Anak yang penuh semangat, kreatif, senang mencoba hal-hal baru dan memiliki banyak inisiatif, lebih mudah mendapat label nakal dan bandel dari orang tua karena cenderung lebih sering membuat kesalahan. Berbeda dengan anak yang pasif dan tenang. Meskipun bisa jadi, dia tenang karena tidak pernah diberi kebebasan untuk bereksplorasi secara aman. Mungkin dia sering diam (di depan orang tua), karena sistem kecemasannya mengatakan bahwa jika dia banyak bergerak, orang tua akan marah dan dia akan dihukum.
Anak yang diberi label sebagai nakal ini kemudian dalam jangka waktu lama percaya bahwa dirinya selalu salah, tidak patuh, merepotkan, dan bukan anak yang baik. Ia selalu merasa sebagai anak penuh kesalahan dan hidup penuh rasa bersalah. Padahal di hatinya, ia juga menyimpan perasaan kecewa sebagai anak yang tidak dipahami. Ia tidak pernah diberi kesempatan untuk mengevaluasi kembali perasaannya, bahwa ia hanya melakukan kesalahan dan itu wajar. Ia masih sedang belajar, belum mengerti cara terbaik menurut pandangan orang tuanya lebih baik.
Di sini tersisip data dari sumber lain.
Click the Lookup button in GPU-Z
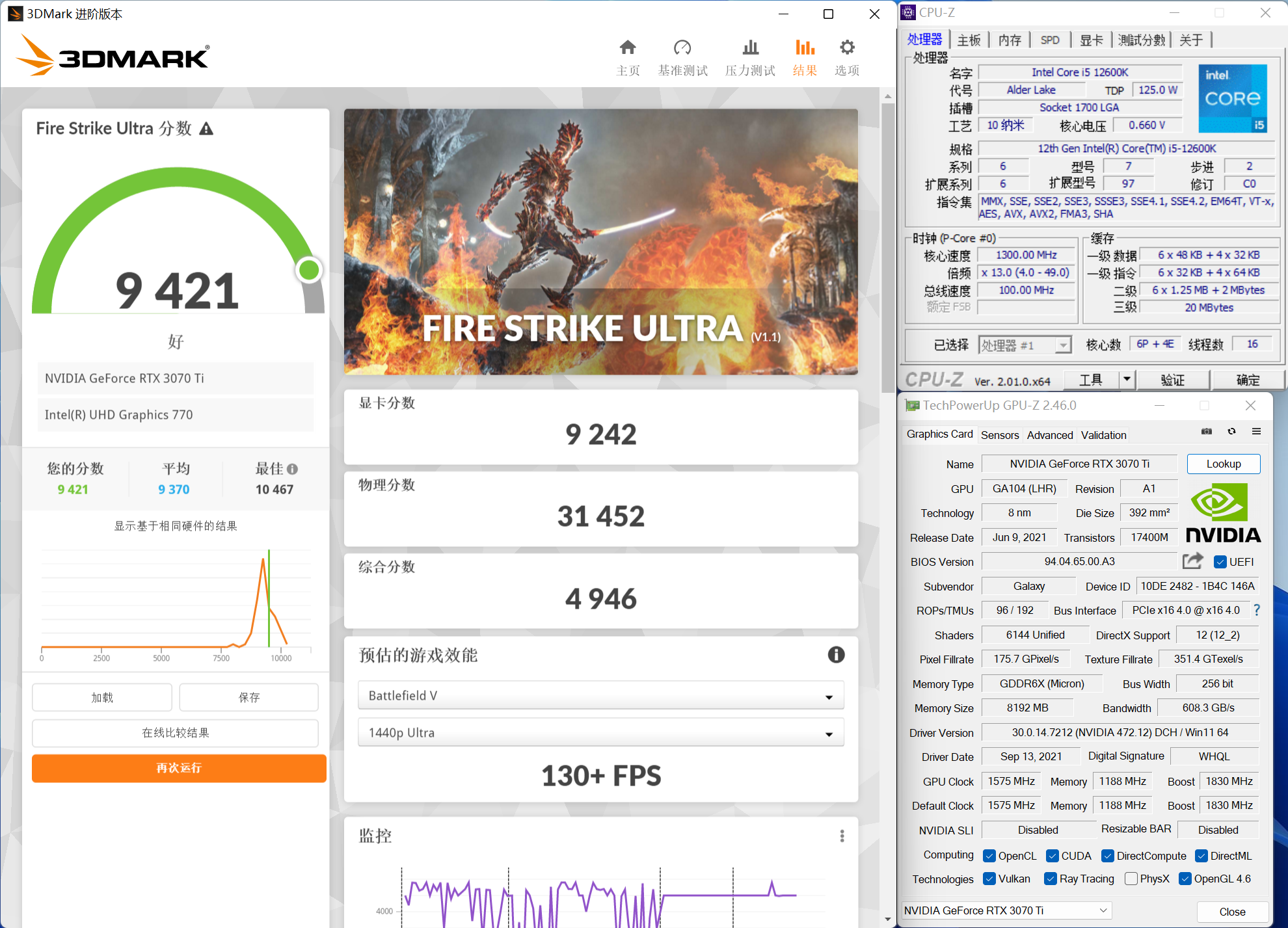The height and width of the screenshot is (928, 1288). click(1223, 464)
John Bowlby, seorang psikolog asal Inggris, menciptakan Teori Keterikatan yang menjelaskan hubungan emosional dan ikatan antar manusia secara psikologis. Teori ini menyebutkan bahwa ikatan pertama yang terbentuk antara anak dan pengasuh utamanya, biasanya orang tua, memiliki dampak besar yang berlangsung sepanjang hidup. (sumber: verywellmind.com)
Ikatan emosional yang stabil (secure attachment) tercipta ketika anak merasa dilindungi, diterima, merasa aman, dan menerima cinta tanpa syarat, seperti harus cerdas, harus taat, atau selalu hebat dan lain sebagainya.
Sebaliknya, keterikatan yang tidak aman (insecure attachment) terjadi ketika orang tua bersikap tidak konsisten, sering mengkritik, membatasi, penuh kendali, atau mengabaikan kebutuhan emosional anak. Kecemasan ini justru memicu sifat menentang, pemberontakan, dan tampak seperti anak yang tidak patuh. Padahal, perilaku tersebut sebenarnya merupakan bentuk ekspresi dari kebutuhan emosional dan validasi yang belum terpenuhi oleh orang tua.
Bagaimana jika orang tua melakukan kesalahan?
Jika kita melihat dari sudut pandang yang berbeda: Bagaimana jika orang tua salah, karena tidak melakukan pencegahan dengan memberikan pemahaman dan pendidikan yang tepat?
Bagaimana jika orang tua mengajarkan hal yang baik tetapi secara tidak sadar melakukan dan menjadi contoh yang buruk di depan anak?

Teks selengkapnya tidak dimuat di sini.